In a lengthy dissent that she read part of from the bench, Sotomayor argues that the concern about minority rights in that footnote is at the heart of a host of rulings that promote “meaningful participation in the political process”—in particular, decisions that protected the right to vote by striking down poll taxes and literacy tests. Today, this doesn’t just mean “removing barriers to participation.” It also means “vigilantly policing the political process to ensure that the majority does not use other methods to prevent minority groups from partaking in that process on equal footing.” In banning affirmative action, Sotomayor says, Michigan’s voters uniquely disadvantaged black and Hispanic voters by taking this tool away from the elected board members who set admissions policies for the state universities.
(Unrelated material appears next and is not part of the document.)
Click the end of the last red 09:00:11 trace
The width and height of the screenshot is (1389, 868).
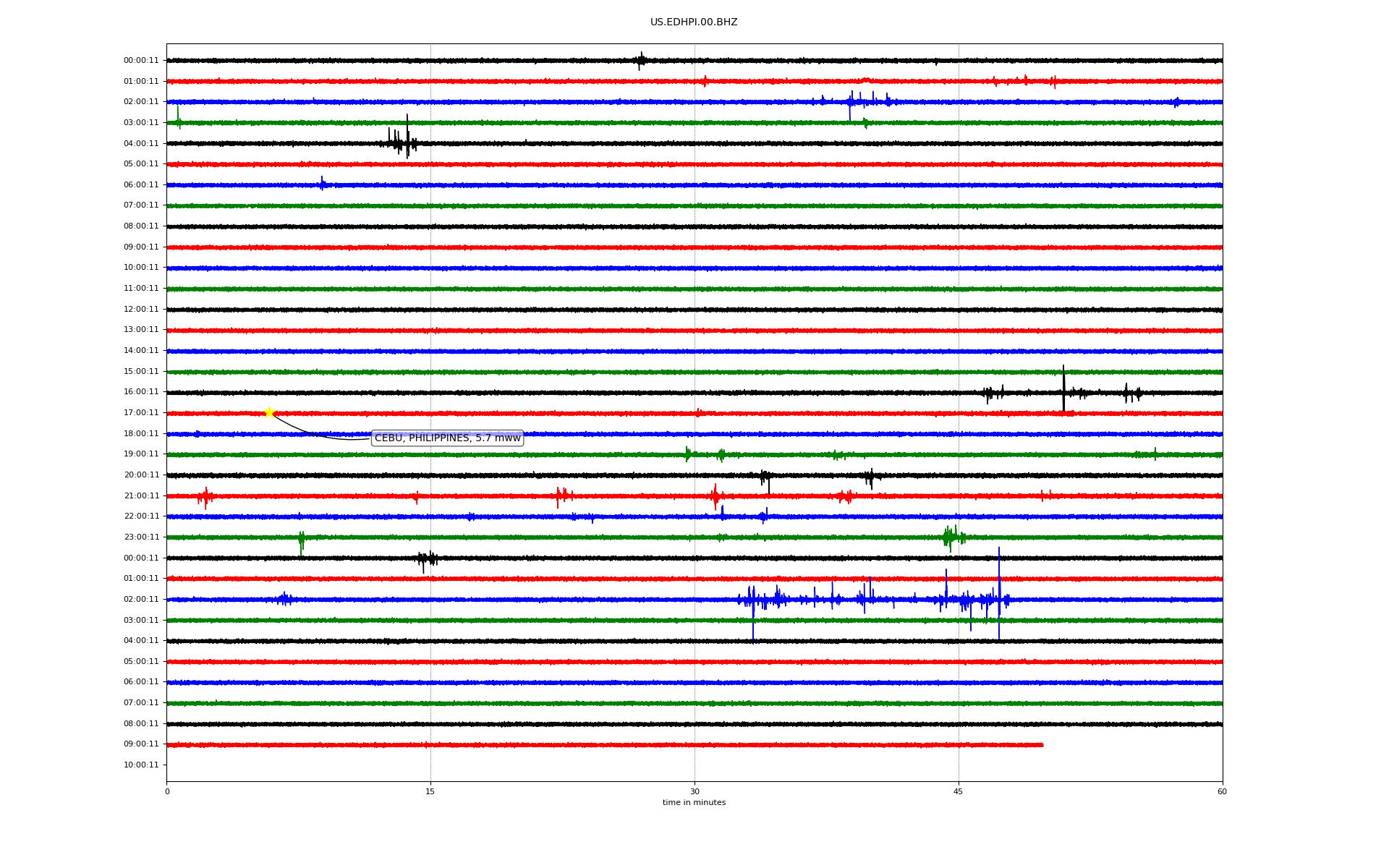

I still think there is a difference between a local ordinance that bans busing or fair housing, which aim for equal treatment, and a ballot initiative that takes away a preference based on race. That’s how I made my peace with the outcome today.


But I had my doubts when I got to a telling exchange between Roberts and Sotomayor. It’s over the basic underlying question that is nowhere resolved in this case: Whether affirmative action—or any awareness of race—is still needed or valid. Sotomayor stands up for the “importance of diversity in institutions of higher education” and despairs “how little my colleagues understand about the reality of race in America.” Race matters, she says, because of “persistent inequality in society.” She continues:

And race matters for reasons that really are only skin deep, that cannot be discussed any other way, and that cannot be wished away. Race matters to a young man’s view of society when he spends his teenage years watching others tense up as he passes, no matter the neighborhood where he grew up. Race matters to a young woman’s sense of self when she states her hometown, and then is pressed, “No, where are you really from?”, regardless of how many generations her family has been in the country. Race matters to a young person addressed by a stranger in a foreign language, which he does not understand because only English was spoken at home. Race matters because of the slights, the snickers, the silent judgments that reinforce that most crippling of thoughts: “I do not belong here.”
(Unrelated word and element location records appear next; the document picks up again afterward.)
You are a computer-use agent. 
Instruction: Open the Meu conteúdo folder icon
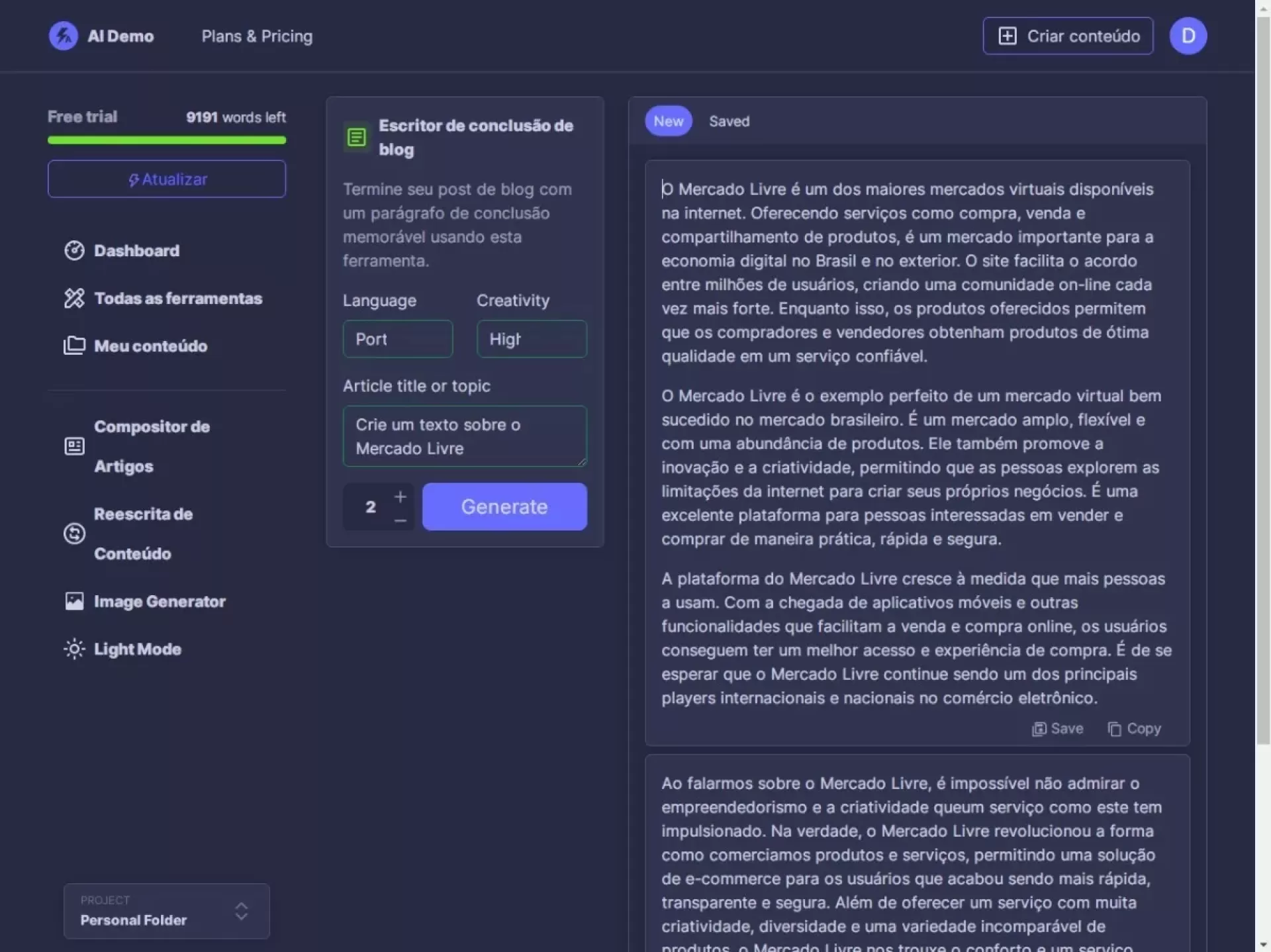click(x=74, y=346)
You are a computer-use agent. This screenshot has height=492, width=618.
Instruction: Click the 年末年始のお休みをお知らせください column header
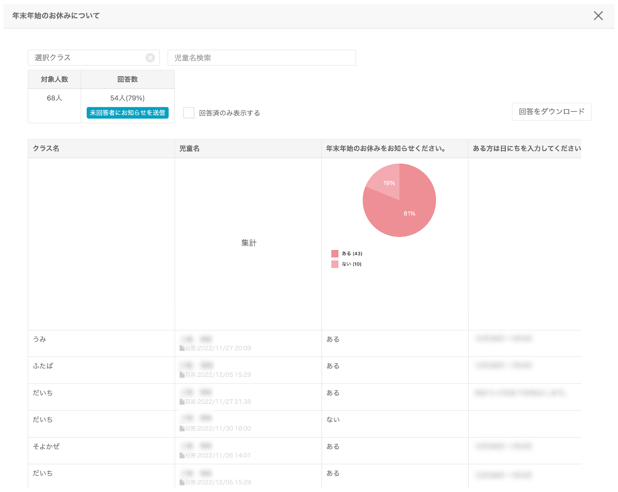[x=386, y=149]
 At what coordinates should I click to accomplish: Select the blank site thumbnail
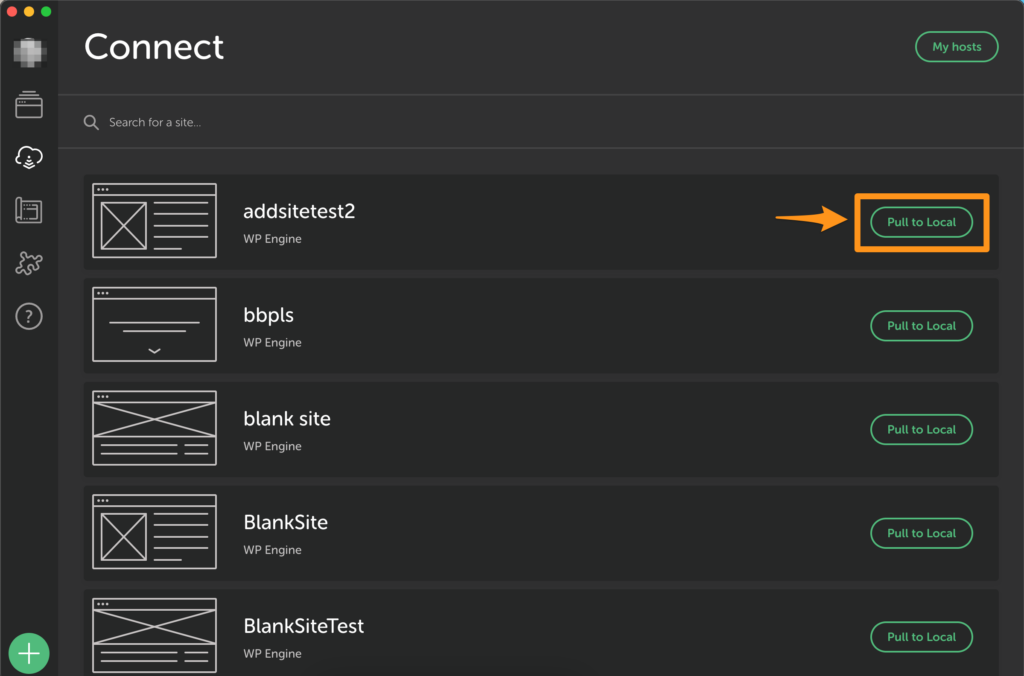[154, 428]
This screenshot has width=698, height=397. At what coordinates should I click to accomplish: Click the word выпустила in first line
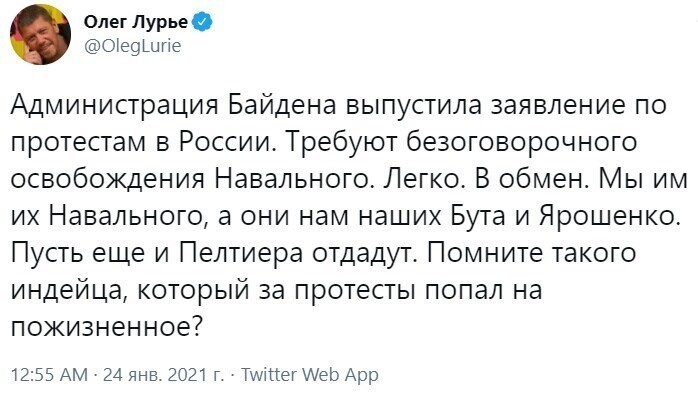point(413,105)
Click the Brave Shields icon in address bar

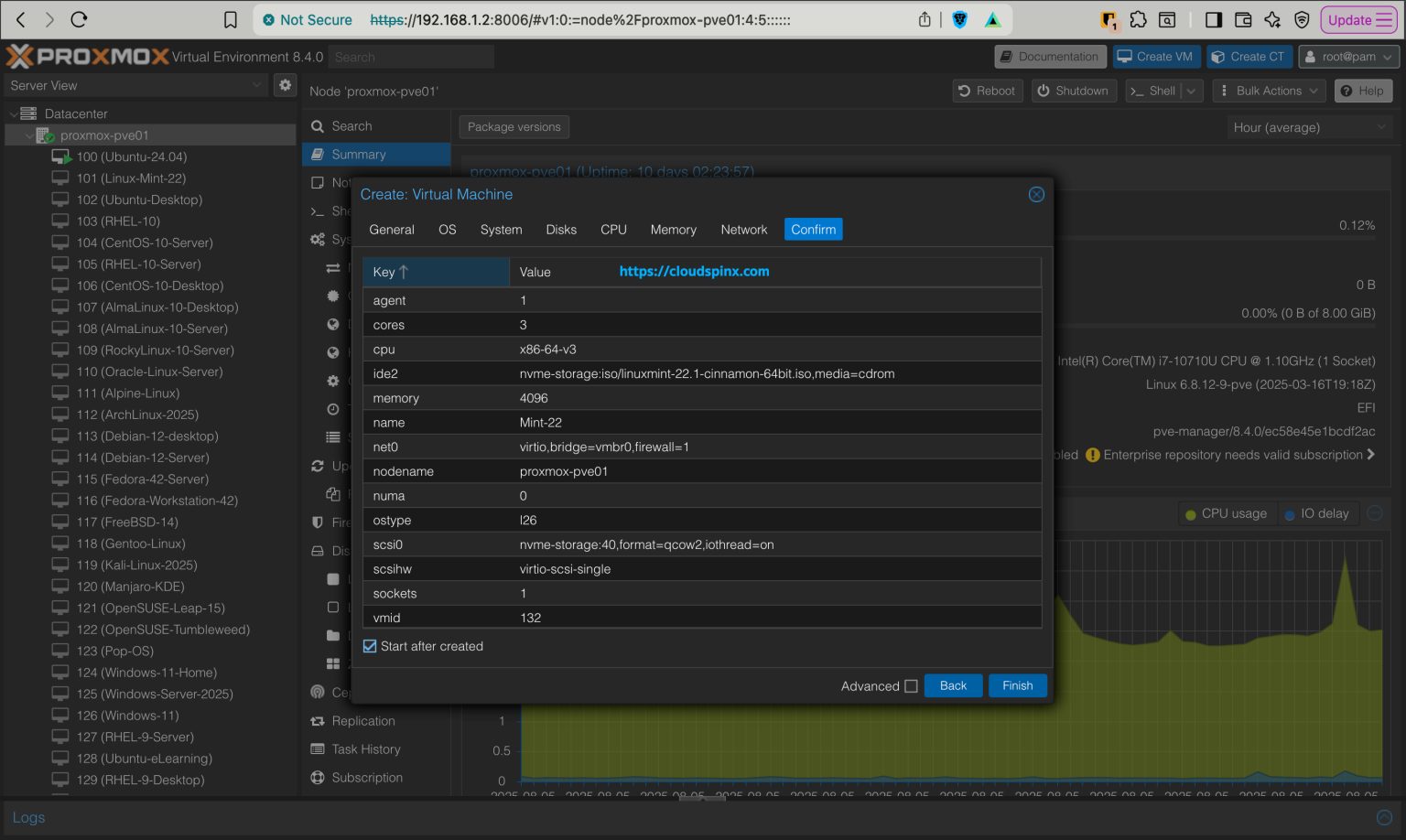pos(959,18)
Roberts doesn’t let her have the last word. He quotes her “doubt” about belonging, and retorts that

it is not ‘out of touch with reality’ to conclude that racial preferences may themselves have the debilitating effect of reinforcing precisely that doubt, and—if so—that the preferences do more harm than good. To disagree with the dissent’s views on the costs and benefits of racial preferences is not to ‘wish away, rather than confront’ racial inequality. People can disagree in good faith on this issue.

I can’t read this without noting that in previous cases, Roberts has expressed his preference for color-blindness. This is where the conservatives on the court lose me. Good faith or no, it is at odds with reality to imagine that race no longer matters. I hope the states that ban affirmative action continue to enroll more low-income students as they also find ways to admit black and Hispanic applicants. But we still live in a world of race and class considerations. Not either/or.